Another property owner, who asked to remain anonymous, was less encouraging.
“I can’t take another burden,” said the man, who owns a number of commercial properties in New Haven, including 100 apartments.
“It’s a good idea as long as there’s no penalty involved,” he said. “The problem is I have enough trouble getting people to use the blue buckets. … You can’t be every place.”
“Everything in New Haven is getting too complex,” he said.
He shared one of Short’s concerns. “The people that want to do it get hurt twice as much. … This could be very hurtful for me.”
Smell that?
Willy Harrell has lived at 300 Winthrop Ave. (also known as 1533 Chapel St.) for eight years. The owner has ceased to take care of trash around the property, he said. Harrell said he’s all for the “cleanliness plan” ordinance amendment.
“That’s a great idea, if the Board of Aldermen wants to do it,” he said. “I always thought the city should do something about it.”
Harrell’s building, on the northeast corner of Winthrop Avenue and Chapel Street, is encircled with debris. Cigarette butts, food wrappers, empty cups, and plastic bags littered the ground on Friday. A battered blue Dumpster sat at an angle in a small driveway next to the building. Ripped and overflowing bags of trash lay around it. The distinctive smell of garbage hung in the air.
No one comes regularly to empty the Dumpster, Harrell said. “Sometimes they don’t come but once a month.”
In the summer, when it’s hot, the trash starts smelling so bad that you can’t even sit outside, Harrell said. He said he hasn’t heard from his landlord in some time, and isn’t even sure who owns the building now.
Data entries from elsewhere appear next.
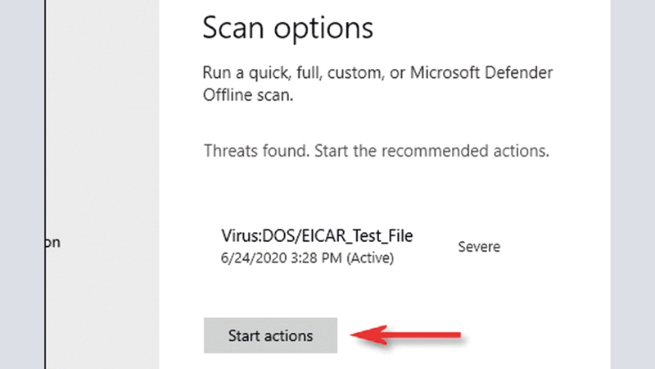Click the Scan options heading
Image resolution: width=655 pixels, height=369 pixels.
[287, 28]
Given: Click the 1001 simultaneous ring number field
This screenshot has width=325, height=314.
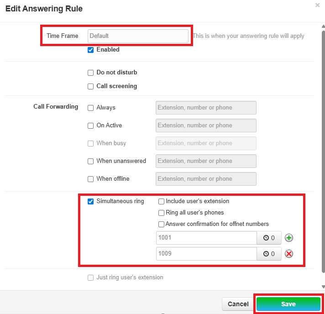Looking at the screenshot, I should 206,238.
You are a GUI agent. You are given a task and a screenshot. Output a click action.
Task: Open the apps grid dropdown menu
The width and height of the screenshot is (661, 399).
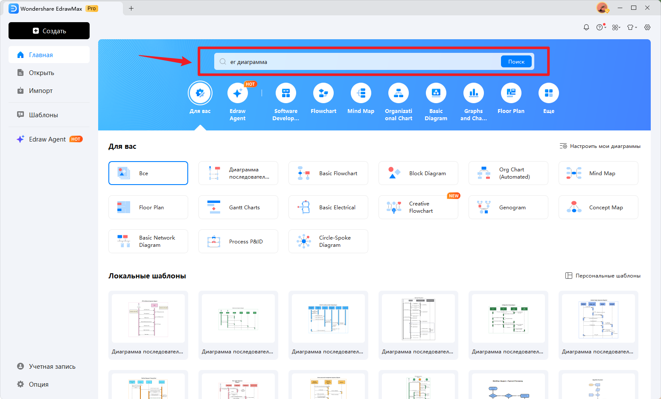coord(616,27)
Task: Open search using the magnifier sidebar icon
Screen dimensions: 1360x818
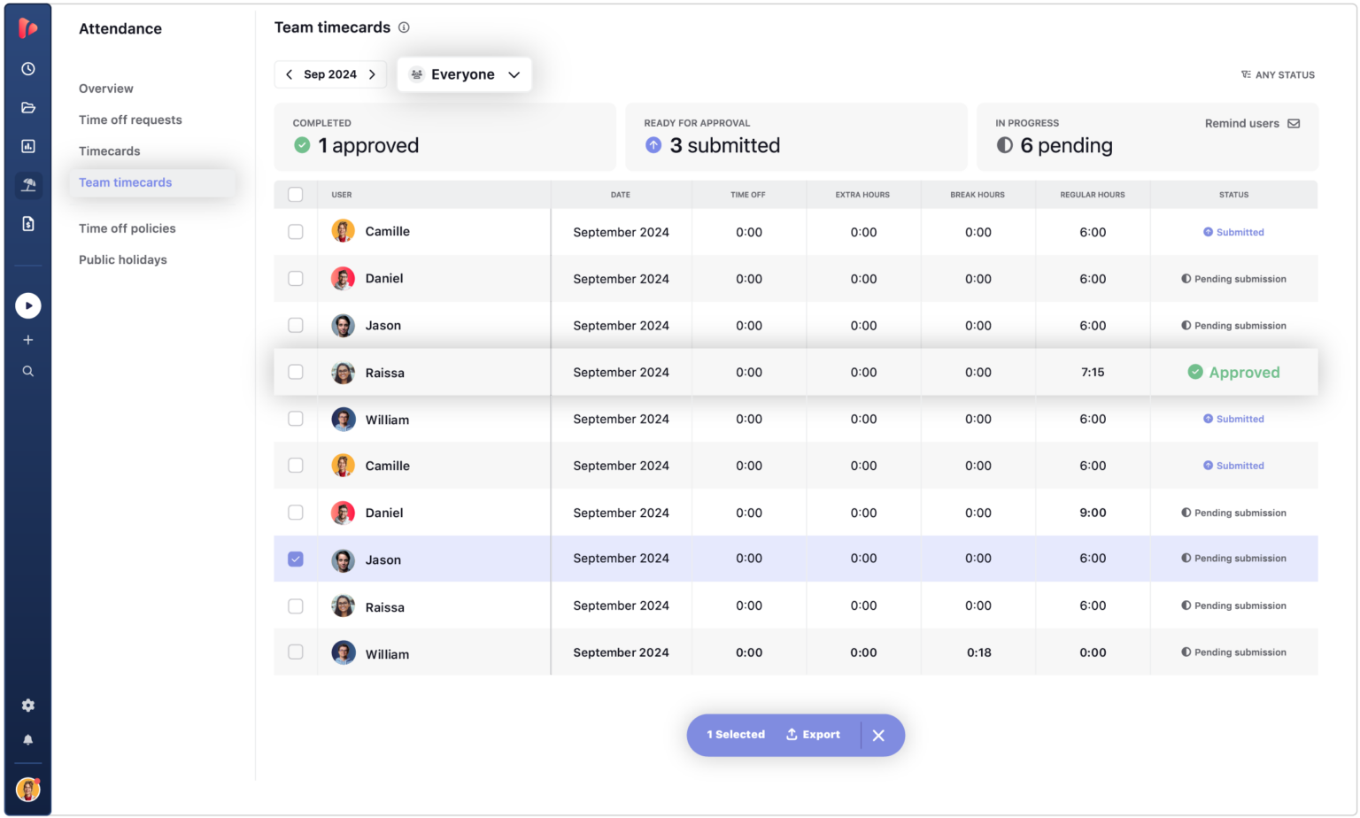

Another tenant said the phone number she has for the landlord now says it has been disconnected. She complained that crack addicts come into the building and sleep in the basement.
A sign on the building’s lawn advertised Keller Williams Realty, but the company’s office in Stratford had no record of an association with the property.
An online database lists the building’s owner as Winthrop Properties LLC, a company based in Great Neck, NY. Principals Zeev Zuckerman and Doron Cohen could not be reached for comment.
The Dumpster was unmarked. But could soon have an official sticker from the DPW.